Heather pointed at him, threatening. “She’s fragile right now!”

The doorbell rang again.

“I’m fine,” Georgie said. “Get the door.”

Heather stomped out into the hall.

Seth ran a hand through his hair and shook his head. “Okay. Let’s not panic, we’ve still got time—and I’ve got coffee. There are still twelve workable hours left today, right? And then at least that many tomorrow. And maybe five or six on Christmas?”

“Seth . . .”

“What did she mean by ‘fragile’?”

“Look, Seth, I’m sorry. Just let me get dressed.”

“You’ve got your special Metallica T-shirt on,” he said. “Looks like you’re already dressed.”

“Just let me change, then. And brush my teeth and wake up. I’m sorry. I know we need to work on the scripts.”

“Jesus, Georgie”—he sat down hard on the bed, facing her—“do you think I care about the scripts?”

She folded her legs up under the comforter. “Yes.”

Seth’s head fell into his hands. “You’re right.
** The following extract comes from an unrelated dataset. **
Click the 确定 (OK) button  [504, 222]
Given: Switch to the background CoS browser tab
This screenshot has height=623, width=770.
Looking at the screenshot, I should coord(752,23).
I do. I care a lot about the scripts.” He looked up, despondently. “But finally getting our dream show won’t be that rewarding if you move back in with your mom and start sleeping eighteen hours a day.”

“I’m sorry,” she said.

He rucked both hands through his hair. “Stop. Saying that. Just . . . tell me what’s going on with you.”

She glanced over at the yellow phone. “I can’t.”

“I already know.”

“You do?” No, he couldn’t.

“I know it’s Neal. I’m not blind.”

“I never thought you were blind,” Georgie said. “Just self-absorbed.”

“You can talk to me about this.”

“I really can’t,” she said.

“The universe won’t unravel, Georgie.”

“Something else might.”

Seth sighed. “Just . . . did he leave you?”

“No.”

“But you guys aren’t talking.”

No, she thought, not since Wednesday. Then—yes, all night long.

“What makes you say that?” she asked.

Seth looked up, almost like he was embarrassed for her. “The way you’ve been taking your laptop with you to the bathroom, just in case your phone rings.”

“I have to leave it plugged in,” she said.

“Get a new phone.”

“I’m going to. I’ve been busy.”

Seth drew his lovely auburn eyebrows together. He looked like a concerned junior senator. Like the actor who’d get cast to play a concerned junior senator. Like the star of a lighthearted procedural on the USA Network. “Can’t you just tell him this is all my fault? Throw me under the bus.”

“That doesn’t actually work,” Georgie said, fisting her hands in the comforter in her lap. “Making you seem like an asshole just makes me seem like a person with asshole loyalties.”

Seth rolled his eyes. “He thinks I’m an asshole no matter how you make me out.”

She sighed and looked at the ceiling. “God. Seth. This is why we can’t talk about this.”

“What? I’m not saying that he’s an asshole. I’m saying that I know he thinks I am.”